I wrote out careful proofs of all of this and more in my note "Homotopy groups of spheres and low-dimensional topology", available here.

• Hi Andy, did these notes ever get published somewhere? Commented Apr 13, 2023 at 20:39
• @DaveBenson: No, I never did publish them. I've thought about sending them somewhere, but somehow never got around to it. Commented Apr 13, 2023 at 20:59

If you have two framing of E, you get two basis for E, and two basis give you a change of basis matrix, for each fiber. Now you can ask "do these two framings are equivalent?". I our case (where $$M=S^1$$) we just have a $$S^1$$ family of matrices in $$SO$$, i.e. an element in $$\pi_1(SO)$$ and the two framing are equivalent if this element is trivial.
Lets see an example, by comparing the Lie framing with the Pontryagin Thom of the map $$f:\mathbb{R}^2\rightarrow \mathbb{R}$$ which is $$f(x,y)=x^2+y^2$$. The framing of the preimage $$S^1=f^{-1}(1)$$ coming from the differential of $$f$$ which trivialize the normal bundle by taking the "out" normal, for example and using the embedding of $$S^1$$ in $$\mathbb{R}^2$$ to trivialize the direct sum $$TS^1\oplus \nu S^1$$, so we actually get a farming of the bundle $$TS^1\oplus \mathbb{R}$$ (which explains the name "stable framing"). Now, we compare the two framings, and we are doing so by taking $$\lambda \in S^1$$ and looking at $$\mathbb{R}^2\simeq \mathbb{R}\oplus \mathbb{R} \simeq T_eS^1 \oplus \mathbb{R} \simeq T_{\lambda}S^1 \oplus \mathbb{R} \simeq T_{\lambda}S^1 \oplus \nu_{\lambda} S^1 \overset{!}{\simeq} T_{\lambda}\mathbb{R}^2\simeq \mathbb{R}^2$$ Where the first three isomorphism are the (stabilization of the) Lie framing, and the last three are the framing that coming from $$f$$.
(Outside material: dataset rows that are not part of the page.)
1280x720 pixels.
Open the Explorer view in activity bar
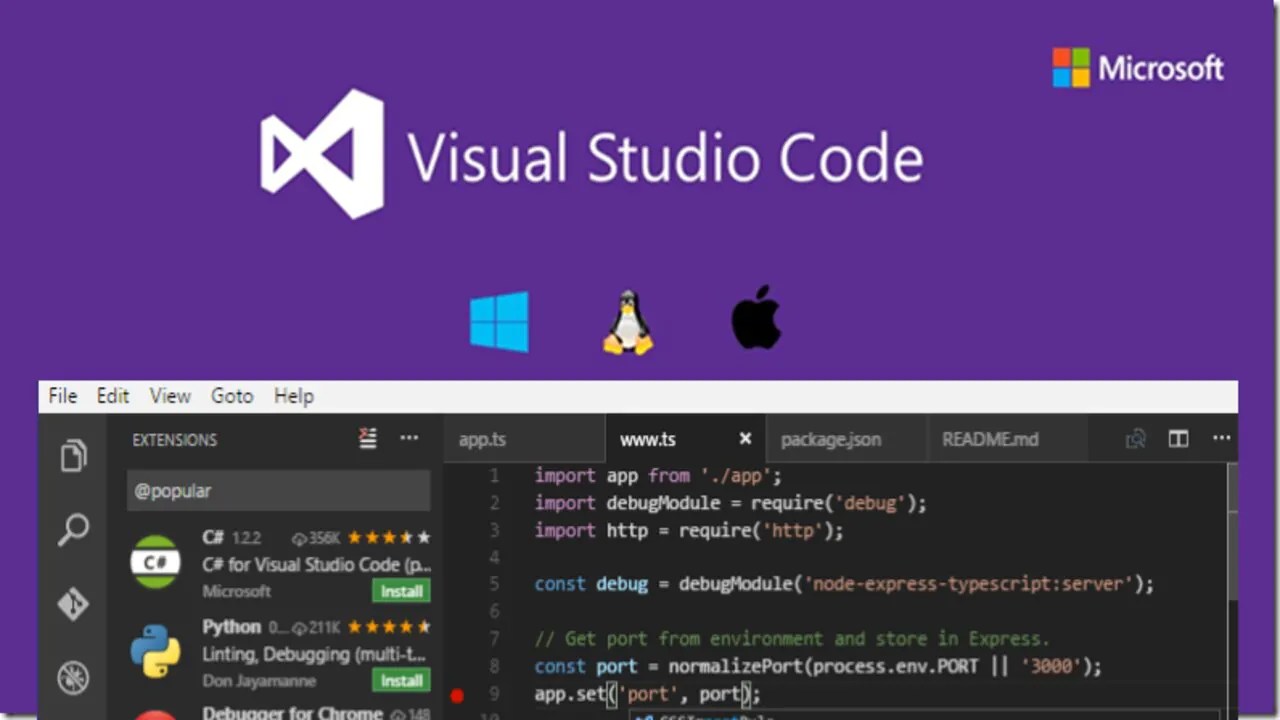[x=72, y=455]
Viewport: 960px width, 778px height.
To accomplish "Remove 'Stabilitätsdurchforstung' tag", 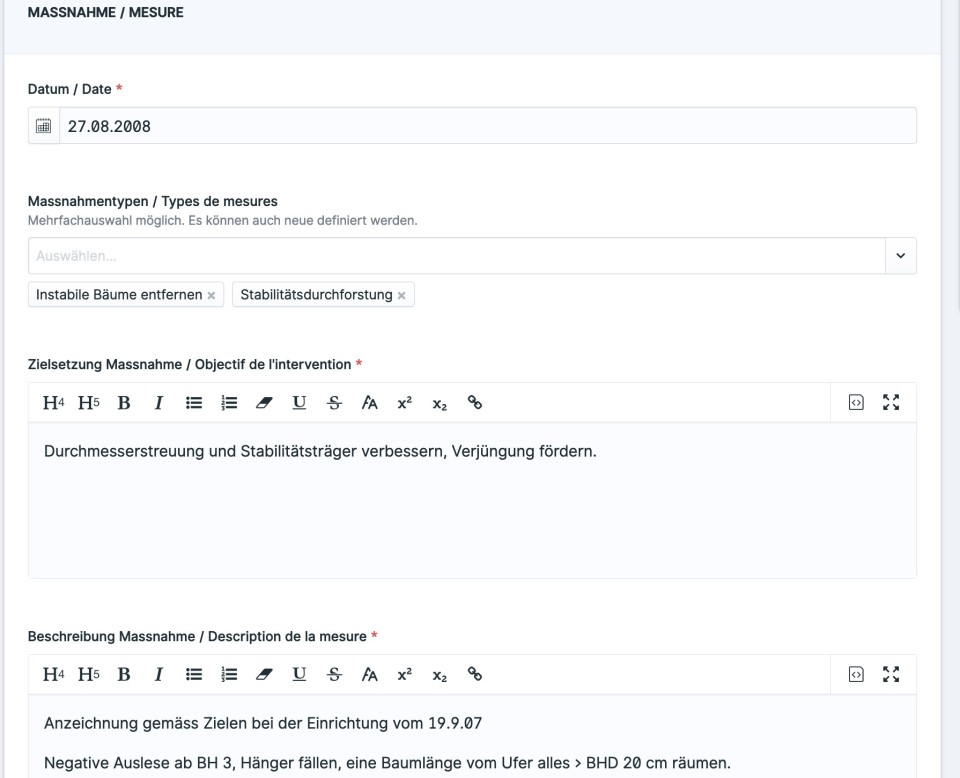I will click(401, 296).
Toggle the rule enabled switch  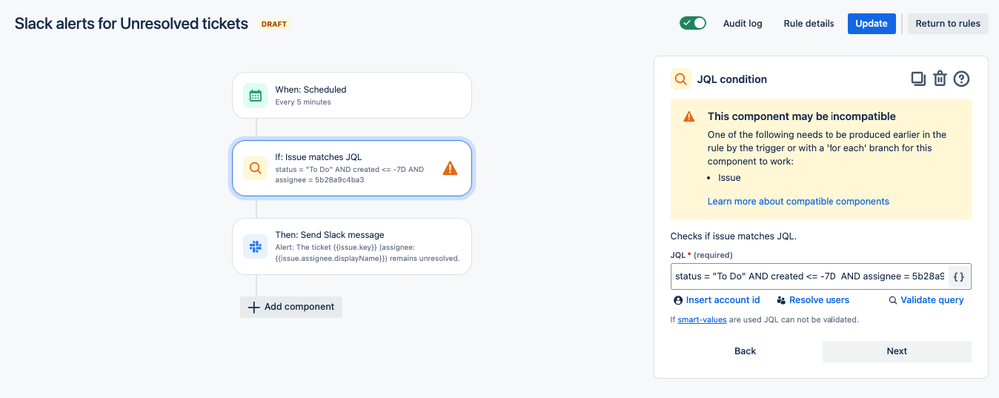pyautogui.click(x=693, y=24)
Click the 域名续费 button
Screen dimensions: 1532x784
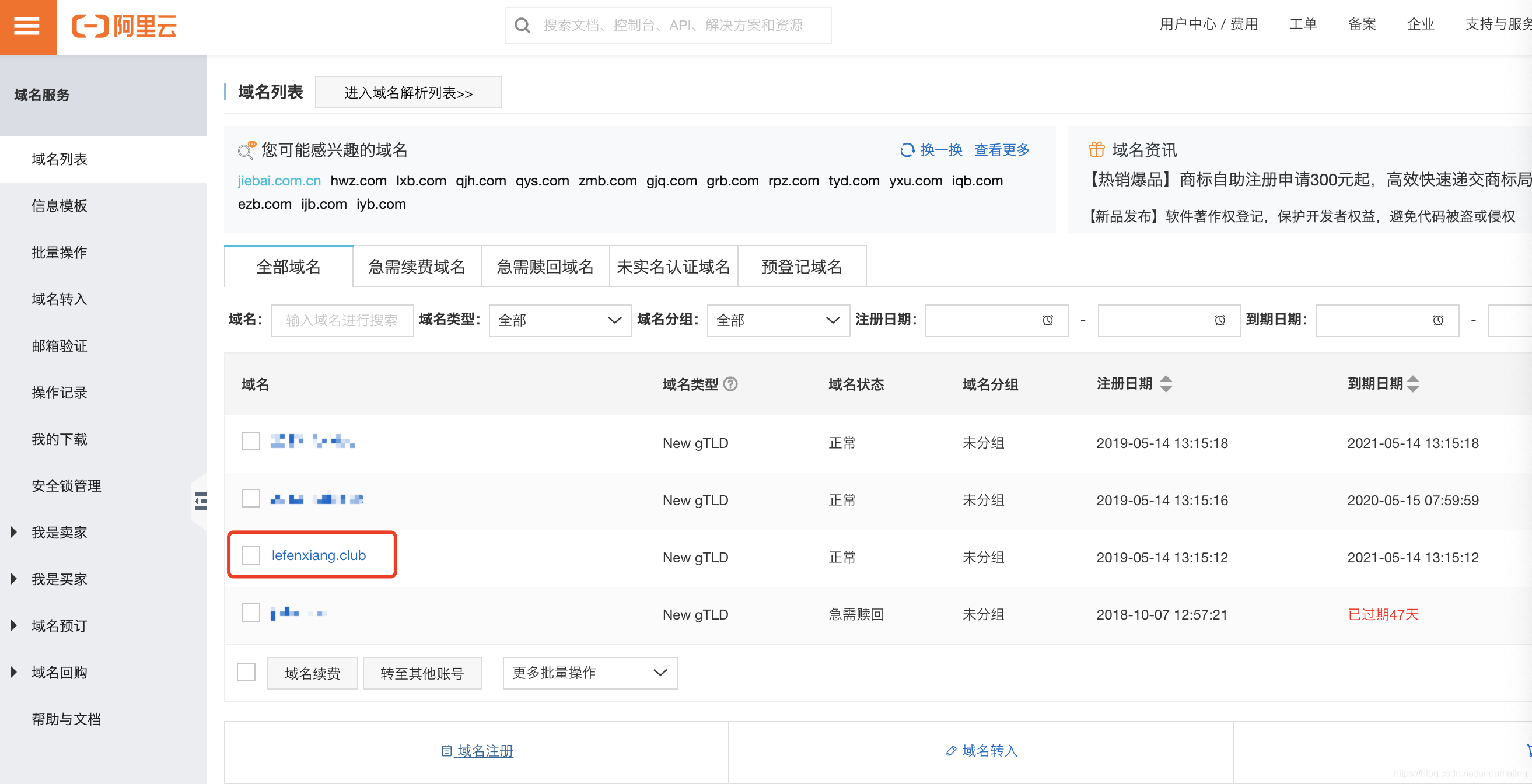(x=312, y=673)
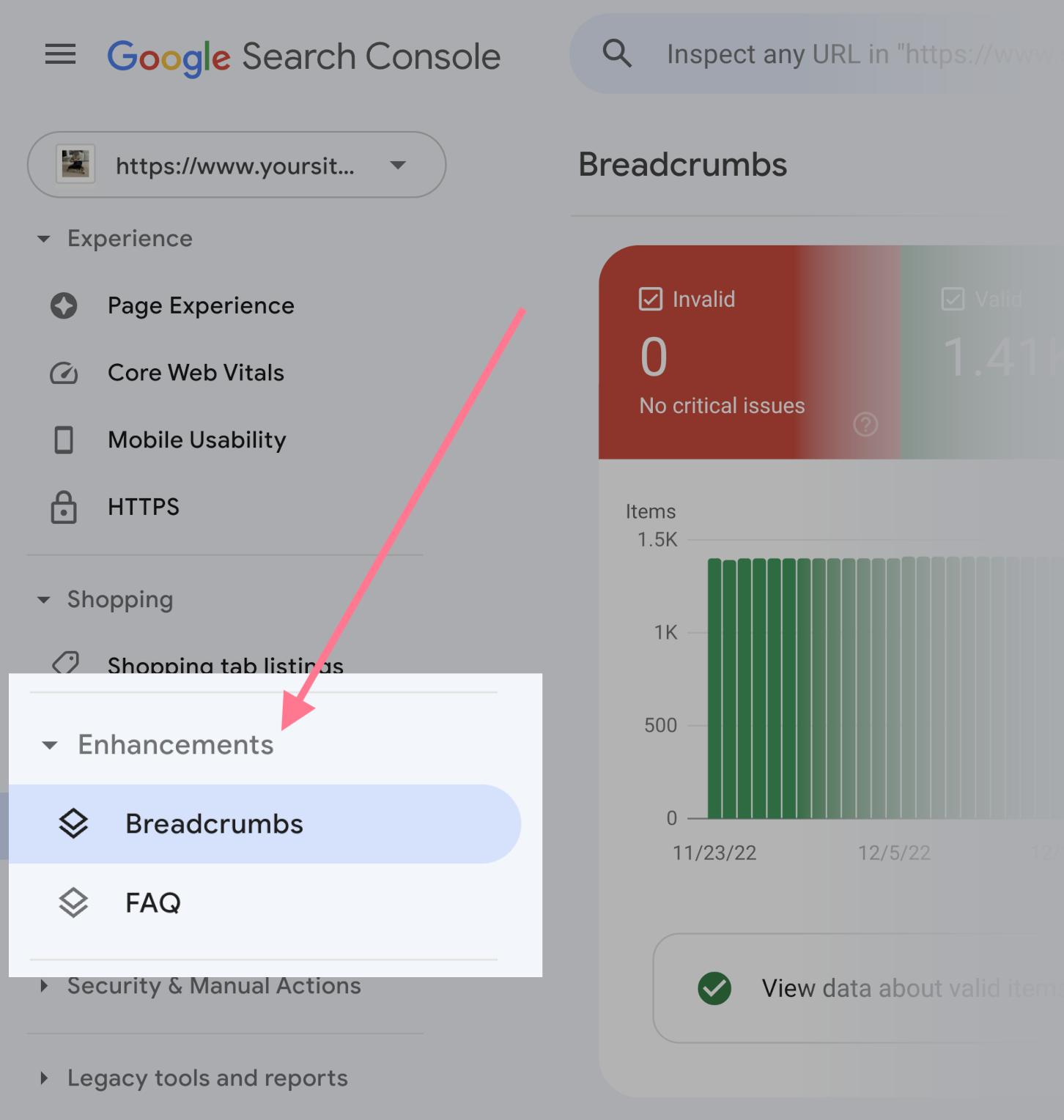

Notice to the "!" isomorphism; the composition, until "!", take the basis $$b,b^{\prime}$$ of $$\mathbb{R}\oplus\mathbb{R}$$ and send it to the tangent vector (The Lie framing) and the normal vector (taking "out" normal using $$df^{-1}$$) but the "!" isomorphism is the transformation matrix from the "tangent and normal" basis to the standard basis of $$\mathbb{R}^2$$ which is the rotation matrix, by $$\lambda$$ radians (where we think of $$S^1$$ as $$(\cos \lambda,\sin \lambda)$$). Hence, the loop in $$SO(2)$$ is the loop that start with rotation by 0 and ends with rotation by $$2\pi$$ which is non-trivial element in $$\pi_1(SO(2))$$, and we conclude that the the Lie framing isn't the Pontryagin Thom framing of the map $$f$$.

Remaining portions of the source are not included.